A Non Residual or Translocated Weed Killer active ingredient will be absorbed by the plant and be transported (translocated) around the plants natural system of pipework to kill the roots and leaves and stems. One common example is the well known active Glyphosate or commonly known as Roundup or Tumbleweed. These products comes in other trade names and guises with varying strengths and in ready to use packs and pump action packs. Common to general belief, Glyphosate is used for Aquatic Weed Control and is a very very safe product for the environment to use if the label is followed correctly, like all weed control products. It neutralises as soon as it touches the ground. It will kill grasses quite quickly - say in around 7 - 10 days with the more resistant woody weeds like Nettle and Brambles taking a little longer. Give the product time to do it's stuff before you start pulling or digging the weeds up! Let the vegetation totally go pink then die back and burn off in the sunlight. Glyphosate disrupts the production of Chloroplasts in the plant, the cells responsible for converting sunlight into sugars or plant food and providing the plants green look - no food production, no plant.Glyphosate is the active to apply to a lawn just ahead of renovating it by starting again. Let the grass plants and weeds dye and burn off then start the renovation as there will not be any chemical traces left in the soil after say 14 days. Glyphosate based control products can be applied to fence lines and build lines, to spray around the base of trees (about eight inch diameter) to conserve water uptake for the trees, especially saplings in plantations. It is safe to spray agains bark but it will kill leaves should it get onto these if the canopy is low or it is just too windy to spray. Local Authorities apply Glyphosate based products to the street pavements and along the edges of buildings where they border to leavy a four inch 'mowing strip' which reduces strimming.

Just to confuse you, chemical manufacturers will create a formulation that utilises active ingredients with one or two or three of the above modes of action to get greater control of the weed problem present. The best option is to have an programme of weed control. In the Spring when the soil is cold, on gravel paths and driveways and patios, apply a product that provides some Residual and Non Residual control of weeds and grasses and then plan to spray one or two Non Residual Glyphosate only formulations to the same area in around June and October to gain overall control.

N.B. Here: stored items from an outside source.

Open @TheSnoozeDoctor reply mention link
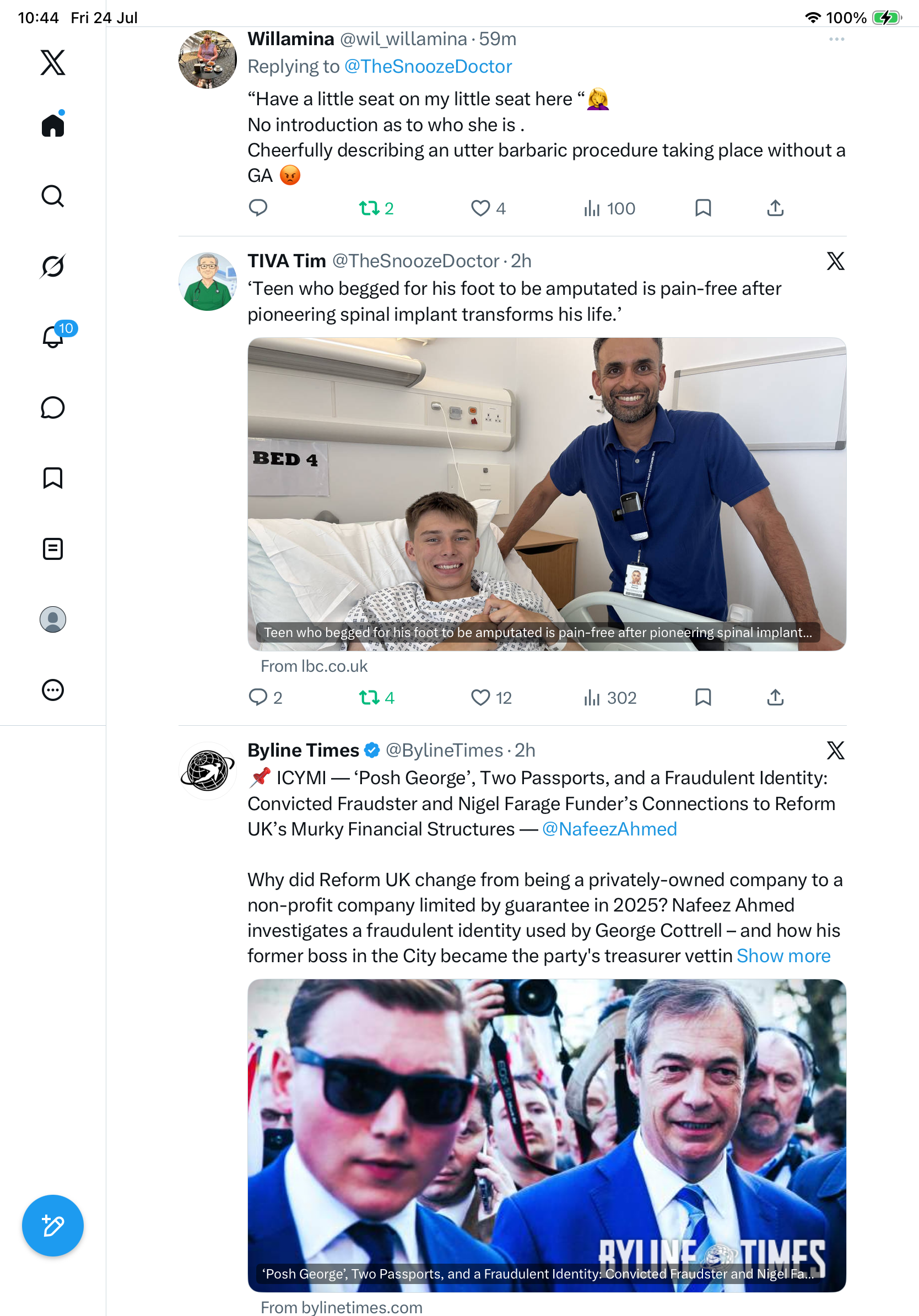The image size is (919, 1316). 428,66
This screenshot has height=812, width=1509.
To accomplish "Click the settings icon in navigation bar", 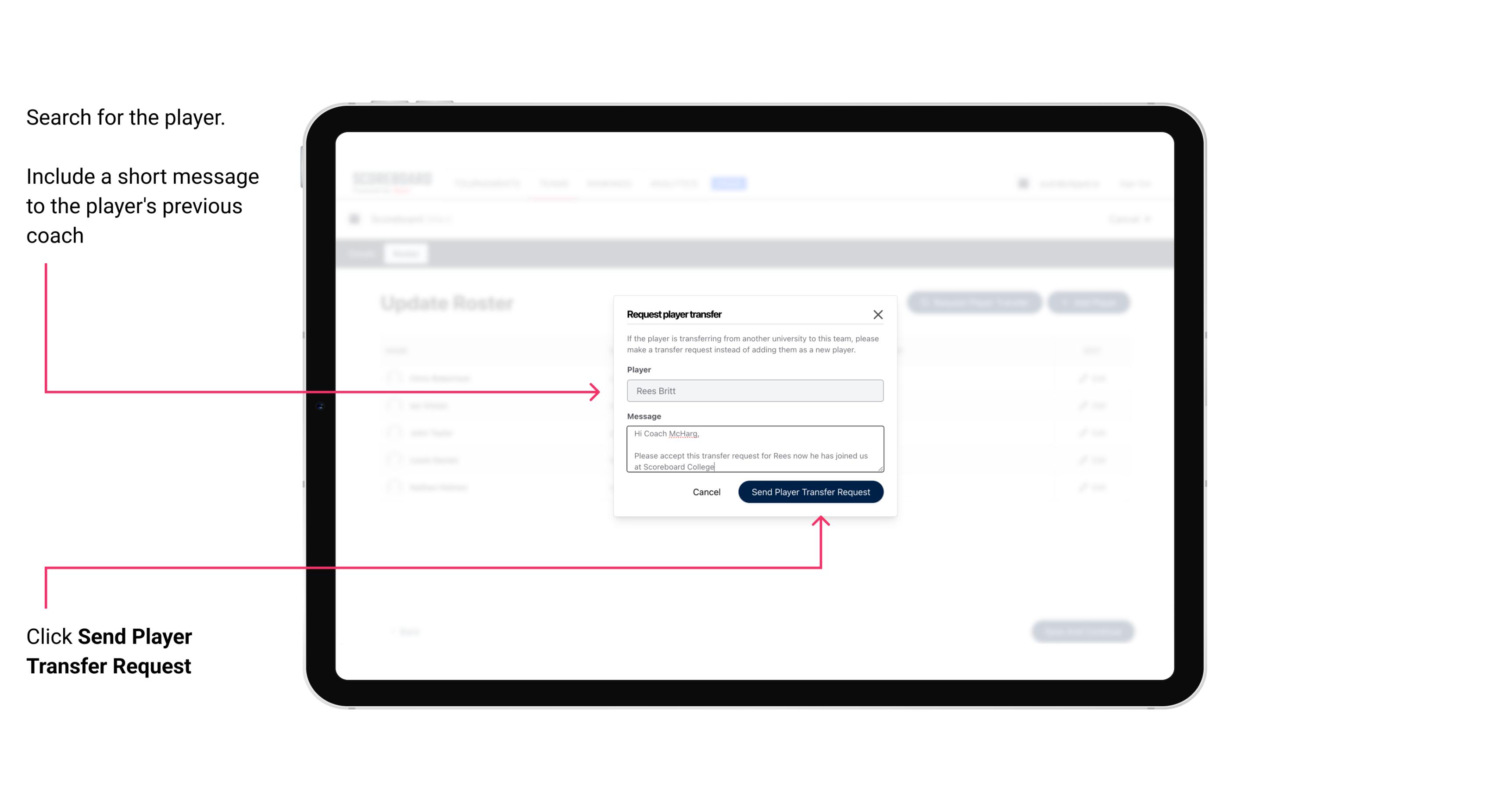I will (x=1023, y=183).
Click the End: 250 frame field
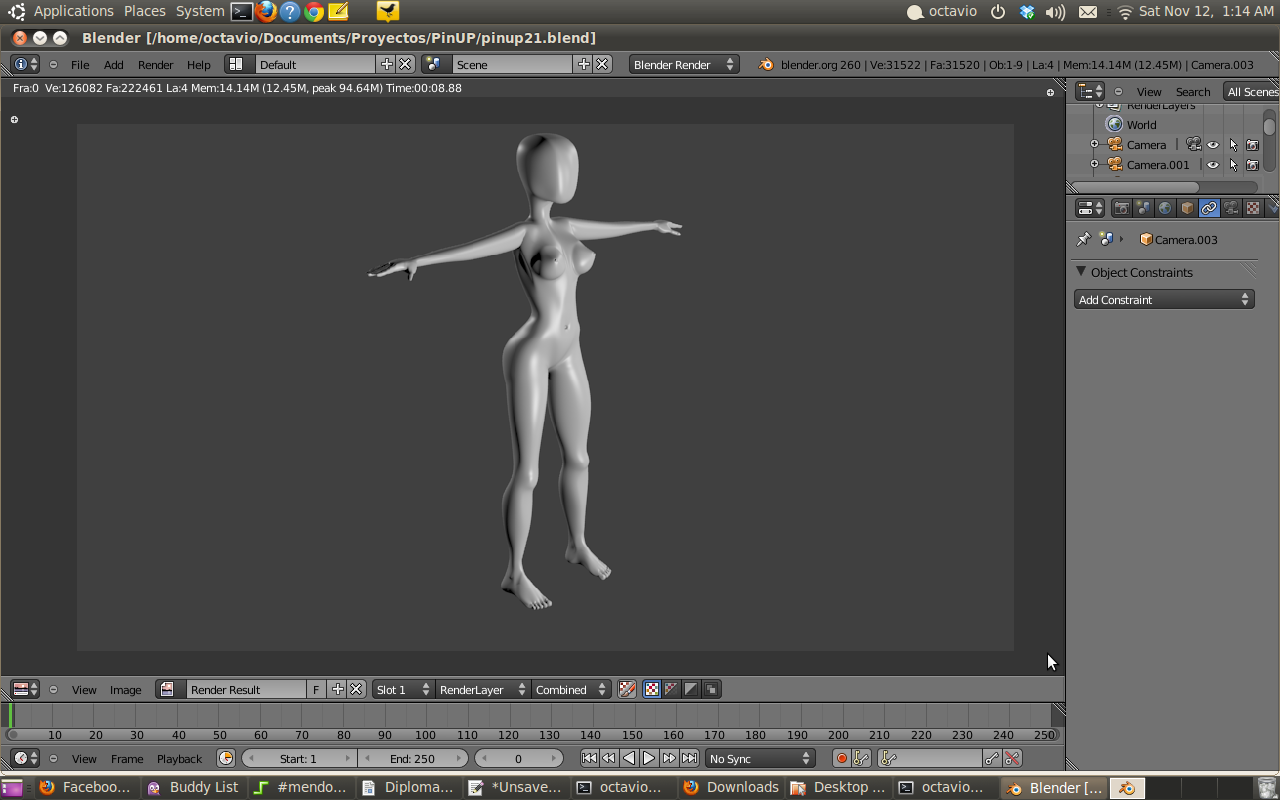 tap(412, 759)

To help you identify where you have sprayed, it is possible to obtain Spray Indicator Dyes , then it is a case of spraying by numbers!

Be careful not to get any overspray onto your lawn or shrubs and apply when the weather is dry and rain not expected for a period of around half a day otherwise you may get some water and chemical run off onto where you were not planning to weed kill. Be mindful that pets can pick up on chemical spray and then walk this onto a lawn - I speak from bitter experience and I know what I am doing!